In any racist situation, especially those like the one you describe in that earlier post, the one constant is that your racist interlocutor has already racialized you. They’ve called out your melanin with negativity and derision, you can’t change that, and the only independent agency you have left is your response. So have fun with it: do whatever’s necessary to deal with the situation in the moment.
Sometimes, that means cursing the racist out. Sometimes that means walking away. Sometimes that means assault. Whatever. It’s all about what you can live with, so you don’t leave upset with yourself about the situation.
That way, situations like that don’t morph into White people pity-parties in reflection, where the fragile lily-White soul meets the pitying judgment of helpless, bruised Black folk desperate for White liberal messiah Jim Caviezel’s to deliver them from evil in a deleted scene from The Passion of the Democrats. I hear Trent Lott’s playing Pontius Pilate.
Maybe it’s cynical, but I don’t feel responsible for assuaging White ignorance or White guilt. Sure, White racism stings, but often the White liberal antidote proves just as acidic.

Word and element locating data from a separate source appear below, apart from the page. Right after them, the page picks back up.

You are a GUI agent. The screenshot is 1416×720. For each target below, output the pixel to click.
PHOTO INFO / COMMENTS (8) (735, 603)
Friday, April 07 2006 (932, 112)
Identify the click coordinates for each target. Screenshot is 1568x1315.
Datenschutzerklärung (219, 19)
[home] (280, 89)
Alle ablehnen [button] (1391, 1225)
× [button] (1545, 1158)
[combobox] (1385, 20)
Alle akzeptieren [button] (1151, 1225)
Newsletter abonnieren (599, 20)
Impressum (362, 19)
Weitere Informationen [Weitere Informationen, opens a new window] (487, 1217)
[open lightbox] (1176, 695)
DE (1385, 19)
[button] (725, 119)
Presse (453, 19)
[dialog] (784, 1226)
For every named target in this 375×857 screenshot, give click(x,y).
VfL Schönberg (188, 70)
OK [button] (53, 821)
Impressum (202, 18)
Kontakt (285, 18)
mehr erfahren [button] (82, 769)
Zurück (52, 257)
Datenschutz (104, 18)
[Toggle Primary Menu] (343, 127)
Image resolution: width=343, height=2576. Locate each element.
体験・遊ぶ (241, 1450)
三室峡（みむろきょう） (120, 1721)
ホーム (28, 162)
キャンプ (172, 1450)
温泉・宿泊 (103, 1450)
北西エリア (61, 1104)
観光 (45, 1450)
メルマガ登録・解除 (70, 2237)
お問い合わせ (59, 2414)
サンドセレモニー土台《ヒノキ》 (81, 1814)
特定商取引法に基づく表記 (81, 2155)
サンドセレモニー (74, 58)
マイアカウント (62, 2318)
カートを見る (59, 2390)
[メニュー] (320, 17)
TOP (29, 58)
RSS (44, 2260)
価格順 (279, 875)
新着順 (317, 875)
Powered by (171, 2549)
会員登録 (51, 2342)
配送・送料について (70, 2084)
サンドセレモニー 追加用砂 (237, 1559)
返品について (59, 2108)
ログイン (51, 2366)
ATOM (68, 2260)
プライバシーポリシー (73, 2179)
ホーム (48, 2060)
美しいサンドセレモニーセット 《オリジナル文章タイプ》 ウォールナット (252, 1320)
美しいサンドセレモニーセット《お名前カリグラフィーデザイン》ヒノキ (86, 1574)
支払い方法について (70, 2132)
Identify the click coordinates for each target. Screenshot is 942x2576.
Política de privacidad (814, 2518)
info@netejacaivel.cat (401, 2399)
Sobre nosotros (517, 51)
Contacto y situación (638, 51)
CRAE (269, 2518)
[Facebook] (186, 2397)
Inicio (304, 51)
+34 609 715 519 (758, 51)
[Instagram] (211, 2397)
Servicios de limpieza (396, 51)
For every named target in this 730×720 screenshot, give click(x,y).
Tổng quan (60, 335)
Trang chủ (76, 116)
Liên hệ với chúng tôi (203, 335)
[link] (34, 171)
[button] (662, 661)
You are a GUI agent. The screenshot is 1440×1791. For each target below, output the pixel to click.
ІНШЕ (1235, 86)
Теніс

I appreciate this. Usually, these discussions–in any context, for any outsider-group–assume an independent value of education that trumps any humiliation involved in accepting the asker/educator dynamic.
I can only speak for myself here. Let me put it this way: In theory, I think that parents are obligated to start using correct pronouns in reference to their transitioning children, and that it is extremely disrespectful for them not to. In practice, I am overjoyed that my parents have stopped outing me at restaurants. As much.
In theory, I consider all of these questions to be extensions of a power disparity, and most of them to be invasions of privacy or violations of dignity. In practice, I have answered questions about my genitalia (form and function) politely and in detail while standing in front of a busy buffet table. In theory, I consider ignorance to be as much a manifestation of privilege as hatred. In practice, I am usually far more generous to people who seem ignorant rather than hateful. In theory, I think that everyone has the right to tell every interrogator to go suck off a capuchin monkey. In theory, I consider that kind of response to be an education in and of itself. In theory, I recognize the questioner/”educator” dynamic to reinscribe the very disparities it is attempting to dismantle. In practice, I know that it is not always voluntary. In practice, I would like to learn how to be more constructive, more diplomatic–more educational. In practice, I envy people who are.
On the one hand, I have an understanding of what this dynamic means and how it feels; on the other, I have the knowledge of how it plays out when I enter into it, as well as a few examples of arguably successful communication. I don’t have answers to Scott’s questions, honestly. For all of you who do negotiate similar problems, what are your conclusions? What are your solutions?